Dokumentation zum Magdeburger Viertel

Menschen aus aller Welt suchen Zuflucht im Norden

Dokumentation zur sozialen Stadterneuerung im Norden Achims von 2000 bis 2017.

Achim - „Die Menschen fanden und finden im Magdeburger Viertel eine neue Heimat“, ist zu erfahren in der Broschüre zum Abschluss der sozialen Stadterneuerung in Achim-Nord unter dem Titel „Für ein neues Morgen.“

Die von Stadtplanerin Angelika Steinbach und Bürgerzentrums-Chef Dirk Ysker verantwortete nicht schönfärberische Dokumentation, die den Weg der in den 70er Jahren entstandenen Modellsiedlung mit Hochhäusern bis zum sanierungsbedürftigen Ghetto aufzeigt, hält fest, dass dieses Magdeburger Viertel bis heute der zentrale Ankunftsort für all diejenigen ist, die es aus fernen Ländern nach Achim verschlagen hat.

Mit türkischen Gastarbeitern und Familien aus dem ehemaligen Jugoslawien hat es begonnen. Meist waren es Gastarbeiter im Textilbetrieb Runken, der Aluminiumfirma Alcan oder der Schuhmaschinenfabrik Desma, die auf Zeit gekommen waren und doch blieben. Als ihre Familien nachkamen, verließen sie firmeneigene Unterkünfte und fanden bezahlbaren Wohnraum nur hier in den Häusern des Nordens.
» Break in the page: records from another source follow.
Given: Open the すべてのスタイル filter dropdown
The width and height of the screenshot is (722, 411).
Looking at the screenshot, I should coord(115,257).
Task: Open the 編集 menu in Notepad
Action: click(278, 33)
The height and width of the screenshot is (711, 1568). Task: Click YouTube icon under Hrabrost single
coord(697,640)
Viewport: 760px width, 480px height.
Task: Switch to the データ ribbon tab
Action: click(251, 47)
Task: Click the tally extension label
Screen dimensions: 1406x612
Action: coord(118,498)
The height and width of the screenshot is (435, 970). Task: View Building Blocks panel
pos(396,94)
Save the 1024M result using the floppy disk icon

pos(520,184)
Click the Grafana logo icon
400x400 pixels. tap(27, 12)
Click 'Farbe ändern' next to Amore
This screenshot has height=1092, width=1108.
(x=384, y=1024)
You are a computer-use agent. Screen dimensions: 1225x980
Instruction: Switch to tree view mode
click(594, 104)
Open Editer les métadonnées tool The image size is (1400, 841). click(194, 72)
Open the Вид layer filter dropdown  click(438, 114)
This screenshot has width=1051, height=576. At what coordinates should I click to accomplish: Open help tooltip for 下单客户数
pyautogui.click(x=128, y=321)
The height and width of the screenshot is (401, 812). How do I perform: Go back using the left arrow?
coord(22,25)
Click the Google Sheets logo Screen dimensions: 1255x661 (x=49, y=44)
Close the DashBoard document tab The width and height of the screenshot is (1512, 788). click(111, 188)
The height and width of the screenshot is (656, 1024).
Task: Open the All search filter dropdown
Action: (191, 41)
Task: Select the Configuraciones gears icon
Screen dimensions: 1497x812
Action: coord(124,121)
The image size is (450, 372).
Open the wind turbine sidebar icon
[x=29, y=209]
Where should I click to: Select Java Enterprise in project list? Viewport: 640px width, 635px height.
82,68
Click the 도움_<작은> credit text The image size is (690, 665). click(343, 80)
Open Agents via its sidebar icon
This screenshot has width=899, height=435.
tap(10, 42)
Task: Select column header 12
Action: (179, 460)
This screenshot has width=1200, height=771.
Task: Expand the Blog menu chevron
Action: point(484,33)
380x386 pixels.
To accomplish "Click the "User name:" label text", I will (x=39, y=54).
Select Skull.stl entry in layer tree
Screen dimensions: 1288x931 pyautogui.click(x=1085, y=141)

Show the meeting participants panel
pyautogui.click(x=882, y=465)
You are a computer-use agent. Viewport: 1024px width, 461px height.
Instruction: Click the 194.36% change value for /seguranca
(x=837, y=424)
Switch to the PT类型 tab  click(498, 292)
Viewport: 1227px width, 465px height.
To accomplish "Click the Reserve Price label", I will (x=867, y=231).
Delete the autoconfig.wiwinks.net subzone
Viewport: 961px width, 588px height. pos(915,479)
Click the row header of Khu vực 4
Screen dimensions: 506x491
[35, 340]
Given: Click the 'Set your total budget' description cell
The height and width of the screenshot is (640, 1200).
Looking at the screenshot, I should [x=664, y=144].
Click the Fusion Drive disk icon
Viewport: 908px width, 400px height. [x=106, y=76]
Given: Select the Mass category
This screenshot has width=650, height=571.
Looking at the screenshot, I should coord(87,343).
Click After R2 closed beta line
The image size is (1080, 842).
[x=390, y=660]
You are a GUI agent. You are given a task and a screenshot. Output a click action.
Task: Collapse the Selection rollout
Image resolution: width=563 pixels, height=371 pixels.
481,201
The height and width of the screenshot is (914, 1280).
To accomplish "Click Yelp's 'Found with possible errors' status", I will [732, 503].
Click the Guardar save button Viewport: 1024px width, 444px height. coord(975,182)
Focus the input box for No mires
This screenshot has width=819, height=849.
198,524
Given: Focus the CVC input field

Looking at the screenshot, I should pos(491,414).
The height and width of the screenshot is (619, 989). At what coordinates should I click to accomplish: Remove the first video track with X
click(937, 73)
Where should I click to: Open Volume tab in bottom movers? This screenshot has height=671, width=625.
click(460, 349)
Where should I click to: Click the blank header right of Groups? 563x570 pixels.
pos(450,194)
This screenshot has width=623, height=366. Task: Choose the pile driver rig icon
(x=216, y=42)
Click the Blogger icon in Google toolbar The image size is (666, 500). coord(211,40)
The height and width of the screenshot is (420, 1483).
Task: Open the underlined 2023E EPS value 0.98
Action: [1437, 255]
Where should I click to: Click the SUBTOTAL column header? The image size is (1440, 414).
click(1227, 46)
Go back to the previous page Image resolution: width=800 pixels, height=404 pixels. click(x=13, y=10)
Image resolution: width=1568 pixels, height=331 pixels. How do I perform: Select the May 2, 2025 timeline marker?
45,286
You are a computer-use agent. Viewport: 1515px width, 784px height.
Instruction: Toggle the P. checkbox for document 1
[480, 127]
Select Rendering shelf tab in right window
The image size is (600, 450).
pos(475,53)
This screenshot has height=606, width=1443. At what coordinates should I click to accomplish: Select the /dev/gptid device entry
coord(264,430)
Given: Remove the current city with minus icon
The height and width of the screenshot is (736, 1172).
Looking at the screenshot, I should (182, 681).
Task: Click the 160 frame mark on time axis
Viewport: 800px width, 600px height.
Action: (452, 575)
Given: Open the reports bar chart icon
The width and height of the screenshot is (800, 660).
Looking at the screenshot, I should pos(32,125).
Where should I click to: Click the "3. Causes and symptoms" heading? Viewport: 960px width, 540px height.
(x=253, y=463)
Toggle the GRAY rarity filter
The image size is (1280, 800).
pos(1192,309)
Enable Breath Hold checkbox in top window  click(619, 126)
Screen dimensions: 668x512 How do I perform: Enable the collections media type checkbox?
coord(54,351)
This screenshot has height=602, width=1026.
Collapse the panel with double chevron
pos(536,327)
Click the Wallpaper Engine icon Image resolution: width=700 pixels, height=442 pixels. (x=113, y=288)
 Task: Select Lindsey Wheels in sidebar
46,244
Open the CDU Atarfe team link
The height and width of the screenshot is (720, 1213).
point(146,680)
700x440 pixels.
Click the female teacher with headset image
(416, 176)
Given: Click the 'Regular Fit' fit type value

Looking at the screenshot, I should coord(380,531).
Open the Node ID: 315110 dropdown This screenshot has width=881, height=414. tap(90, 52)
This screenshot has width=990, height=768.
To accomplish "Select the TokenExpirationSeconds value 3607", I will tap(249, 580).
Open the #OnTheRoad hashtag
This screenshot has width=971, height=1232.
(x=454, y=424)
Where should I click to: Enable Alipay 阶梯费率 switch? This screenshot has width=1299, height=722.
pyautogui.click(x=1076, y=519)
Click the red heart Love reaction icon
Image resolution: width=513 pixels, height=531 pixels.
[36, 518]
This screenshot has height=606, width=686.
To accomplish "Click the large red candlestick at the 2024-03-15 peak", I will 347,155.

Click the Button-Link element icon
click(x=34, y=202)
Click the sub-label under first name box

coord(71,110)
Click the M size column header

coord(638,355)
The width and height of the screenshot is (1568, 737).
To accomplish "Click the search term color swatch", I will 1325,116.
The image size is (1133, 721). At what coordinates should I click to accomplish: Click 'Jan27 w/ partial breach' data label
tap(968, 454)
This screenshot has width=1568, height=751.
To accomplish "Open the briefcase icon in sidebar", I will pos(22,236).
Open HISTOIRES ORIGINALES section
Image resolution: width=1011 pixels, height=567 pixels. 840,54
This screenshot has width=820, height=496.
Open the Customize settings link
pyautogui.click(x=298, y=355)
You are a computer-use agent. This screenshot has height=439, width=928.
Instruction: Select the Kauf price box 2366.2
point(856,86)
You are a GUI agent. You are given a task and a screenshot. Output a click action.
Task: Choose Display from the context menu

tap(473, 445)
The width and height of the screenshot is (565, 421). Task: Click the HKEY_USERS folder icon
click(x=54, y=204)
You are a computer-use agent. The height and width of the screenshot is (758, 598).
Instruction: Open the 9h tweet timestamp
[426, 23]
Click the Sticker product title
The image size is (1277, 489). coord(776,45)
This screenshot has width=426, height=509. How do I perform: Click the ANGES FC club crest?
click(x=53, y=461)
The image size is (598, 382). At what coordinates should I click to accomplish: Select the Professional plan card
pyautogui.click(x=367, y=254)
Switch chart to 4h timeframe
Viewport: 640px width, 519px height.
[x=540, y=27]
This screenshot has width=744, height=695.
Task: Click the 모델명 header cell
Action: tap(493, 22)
Integrations-Bereitschaft schwankt

Menschen aus anderen Kulturkreisen folgten. Ende der 70er-Jahre die Boatpeople aus Vietnam, in den 80er-Jahren Kurden aus der Türkei, Flüchtlinge aus dem Libanon, Aus- und Übersiedler aus der ehemaligen Sowjetunion und der DDR oder auch die sogenannten Balkanflüchtlinge während des Kriegs im zerfallenen Jugoslawien.

Krieg, Verfolgung und Hunger brachten mit der Flüchtlingswelle auch Menschen aus Afghanistan, Syrien, Iran, Irak oder Afrika nach Achim. Während manche hoffen, in ihre Heimat zurückzukehren, sind viele gekommen, um zu bleiben.

Die Bereitschaft, sich zu integrieren, schwankt zwischen den vorbildlichen Vietnamesen bis zu Kosovo-Albanern oder Libanesen. In der Dokumentation ist zu einigen Kosovo-Albanern zu lesen: „Die Großfamilien leben in Clans organisiert in einer Parallelgesellschaft nach ihren Sitten und Regeln. Das führte nicht selten zu Nachbarschaftskonflikten sowie zu Problemen mit Behörden und Schulen. Kaum jemand dieser jungen Menschen, die vielfach bereits als Teenager verheiratet werden, hat einen Bildungsabschluss. Oftmals waren sie schon früh mit dem Gesetz in Konflikt geraten. Auch einzelne Familien aus dem Libanon, die seit Ende der 80er Jahre als Asylsuchende kamen, formierten sich zu kriminellen Clans im Magdeburger Viertel.“

Eine explosive Mischung

Multikulti oft in einer Parallelgesellschaft, überdurchschnittlich viele deutsche Sozialhilfeempfänger sowie der Verfall und die Verwahrlosung der einst gepriesenen Hochhäuser schufen eine explosive Mischung. „Das Zusammenleben der Deutschen und Zugewanderten wurde auf eine harte Probe gestellt.“

Die städtebauliche Sanierung des Magdeburger Viertels und die weiter unverzichtbare Sozialarbeit des Bürgerzentrums lassen hoffen „auf ein erfolgreiches Morgen“, wie die lesenswerte und reich bebilderte Broschüre betitelt ist. Sie ist im Bürgerzentrum und im Achimer Rathaus kostenlos zu haben oder auch im Internet unter www.achim.de zu sehen und herunterzuladen.